A tracciare un profilo della Shoah ci ha pensato il professore e scrittore Umberto Berardo, il quale ha sottolineato il silenzio di chi avrebbe dovuto fermare la macchina della morte, che ha generato 15 milioni di morti, durante la Seconda Guerra Mondiale, ricordando come il 4 luglio 1944 il governo americano bocciò la proposta di bombardare le linee ferroviarie utilizzate per la deportazione degli ebrei e di coloro che venivano rinchiusi nei campi di concentramento.

“Il termine genocidio – ha ricordato Berardoè stato utilizzato per la prima volta nel 1946 nel corso del processo di Norimberga, ma gli Olocausti continueranno a esistere fin quando non si cancellerà la concezione antropologica di chi pensa che gli esseri umani possano recare al prossimo sopraffazione e violenza per far valere le proprie idee. Il nostro compito – ha sottolineato – è far riflettere le giovani generazioni sulle cause di natura politica, economica, culturale e religiosa di chi pensa di poter far valere la propria politica di sopraffazione delle idee”.

La lettura storica del dolore provocato dalle morti del massacro delle Foibe è toccata al professore Franco Novelli, il quale, nel corso del suo intervento, ha citato diversi autori che, nel corso dei decenni, anche in quelli del silenzio, hanno parlato di questa pagina nera del Ventesimo Secolo, sottolineando le responsabilità di chi sapeva e non ha fatto nulla e anche di alcune frange dei partigiani, citando l’esempio della morte del fratello di Pierpaolo Pasolini, Guido, arruolatosi con i partigiani delle Brigate Osoppo, recatosi in Friuli per la lotta di resistenza e traditi dai partigiani comunisti, alleatisi con quelli titini, con eccidio di Porzûs.

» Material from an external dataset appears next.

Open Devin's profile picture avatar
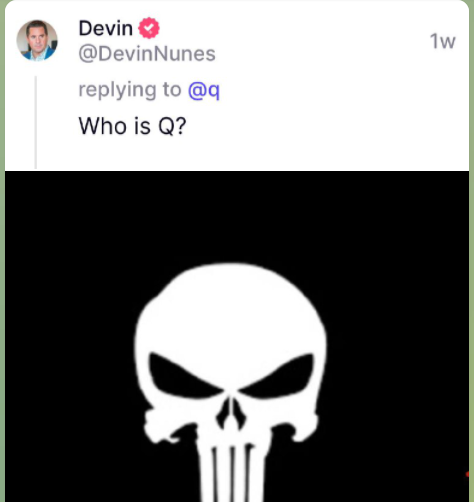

Novelli ha ricordato i numeri del massacro: tra 500 e 700 tra il settembre e l’ottobre 1945 e diecimila nel 1945, “anche se i dati ufficiali parlano di duemila infoibati e ottomila morti per altre cause”, ha precisato il docente di Italiano, Latino e Greco.

“I massacri – ha precisato Novellisi generano dove non si ha più la certezza delle regole, come era successo tra il Friuli e l’Istria in quel periodo e come avviene, purtroppo, oggi nelle aree dove i migranti sono costretti a scappare. E come è successo negli anni ’90 nella stessa Jugoslavia, quando gli americani, anche col supporto degli italiani, andarono a sganciare le bombe, portando alla distruzione dell’ex Jugoslavia, oggi divisa in diverse nazioni, prima regioni di un’unica nazione, con diversi centri vere e proprie culle di storia e civiltà”.

In conclusione, Novelli cita la novella ‘Libertà’ di Giovanni Verga, che narra la ribellione dei contadini siciliani contro i proprietari terrieri e gli amministratori favorevoli ai borboni, nel nome di Garibaldi e della libertà. “La rabbia repressa – ha concluso Novelli conduce sempre ad azioni violente. Per questo motivo, non bisogna mai puntare il dito contro gli altri, ma occorre sempre analizzare bene a chi attribuire le vere responsabilità di ogni reazione, che corrisponde a un’azione precedente”.